UH Med Now
Chief Medical Officer’s Desk: Recognize and Refer domestic abuse
Pictured: MD students chanting and walking in the Men’s March Against Violence. Vina Cristobal photo.
In a significant demonstration of commitment and leadership, Dean Hedges and a number of the men (and women) of the University of Hawaiʻi medical school participated in the 24th Annual Men’s March Against Violence in Honolulu.

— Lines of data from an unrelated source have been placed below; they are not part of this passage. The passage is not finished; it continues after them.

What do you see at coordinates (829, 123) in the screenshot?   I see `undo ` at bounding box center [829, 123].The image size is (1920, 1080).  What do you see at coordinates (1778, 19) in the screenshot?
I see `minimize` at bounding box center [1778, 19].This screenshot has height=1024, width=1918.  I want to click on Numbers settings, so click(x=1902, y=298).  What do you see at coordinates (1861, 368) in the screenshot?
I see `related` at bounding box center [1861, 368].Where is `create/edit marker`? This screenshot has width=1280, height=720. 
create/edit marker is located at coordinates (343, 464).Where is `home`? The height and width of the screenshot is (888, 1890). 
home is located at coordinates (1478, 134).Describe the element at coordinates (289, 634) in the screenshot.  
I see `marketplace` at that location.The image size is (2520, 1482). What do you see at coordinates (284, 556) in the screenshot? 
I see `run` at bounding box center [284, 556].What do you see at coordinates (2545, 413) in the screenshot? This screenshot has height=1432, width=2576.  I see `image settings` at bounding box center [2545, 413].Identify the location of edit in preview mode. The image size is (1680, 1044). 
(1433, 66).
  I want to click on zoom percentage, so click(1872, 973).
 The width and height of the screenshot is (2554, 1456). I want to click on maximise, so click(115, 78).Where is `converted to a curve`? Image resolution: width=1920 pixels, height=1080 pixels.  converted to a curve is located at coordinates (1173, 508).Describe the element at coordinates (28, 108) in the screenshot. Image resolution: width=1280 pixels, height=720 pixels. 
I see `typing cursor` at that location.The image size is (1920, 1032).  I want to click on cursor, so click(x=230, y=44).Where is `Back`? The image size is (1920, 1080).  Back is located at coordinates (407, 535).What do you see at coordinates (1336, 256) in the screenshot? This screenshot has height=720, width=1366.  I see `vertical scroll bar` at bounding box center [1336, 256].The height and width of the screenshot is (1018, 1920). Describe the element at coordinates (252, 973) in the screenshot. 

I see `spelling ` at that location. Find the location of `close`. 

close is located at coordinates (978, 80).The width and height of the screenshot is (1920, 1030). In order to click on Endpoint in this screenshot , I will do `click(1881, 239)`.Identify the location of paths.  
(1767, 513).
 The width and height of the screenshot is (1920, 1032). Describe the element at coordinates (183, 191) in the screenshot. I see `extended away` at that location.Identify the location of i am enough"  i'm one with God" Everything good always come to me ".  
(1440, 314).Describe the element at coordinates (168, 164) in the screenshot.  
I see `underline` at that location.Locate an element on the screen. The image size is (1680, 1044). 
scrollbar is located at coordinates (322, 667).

In our clinical practices, we are in a position to suspect or diagnose domestic abuse. While women can be the abusers of men, it is most often men who abuse their intimate female or male partners. Exhausted or malicious caregivers or family members may abuse elders. Some providers are reluctant to open this “Pandora’s Box” line of questioning for various reasons. They may think that a patient will be offended if asked. However, in studies, more than 80% of women appreciated being asked and thought more of the health care provider for asking.1
Providers should always spend time alone with a patient to given them the privacy to ask very personal or difficult questions. This is true even for elders with dementia whose responses may be surprisingly different when alone than with a family member or caregiver in the room. Some physicians are uncomfortable asking about abuse because they do not know how to deal with the problem. The approach is to recognize and refer to the experts rather than try to get into territory in which they are neither expert nor comfortable. The Stanford website listed below has an excellent brief video clip on interviewing a patient alone and asking the right questions. In Hawaiʻi, an excellent referral source is the Domestic Violence Action Center.2
If patients are not ready to make the call, they can be provided with ready access to this number and pre-printed advice to which they can turn when ready. UHP will be stocking our clinics with items that can be provided to patients so that they can have these readily and unobtrusively at hand.
For adults aged 60 and older with a disability, a provider who suspects abuse is required to report to Adult Protective Services (APS).3 If they are a member of a health care team, the provider is required to be assured that a designated team member is making the report.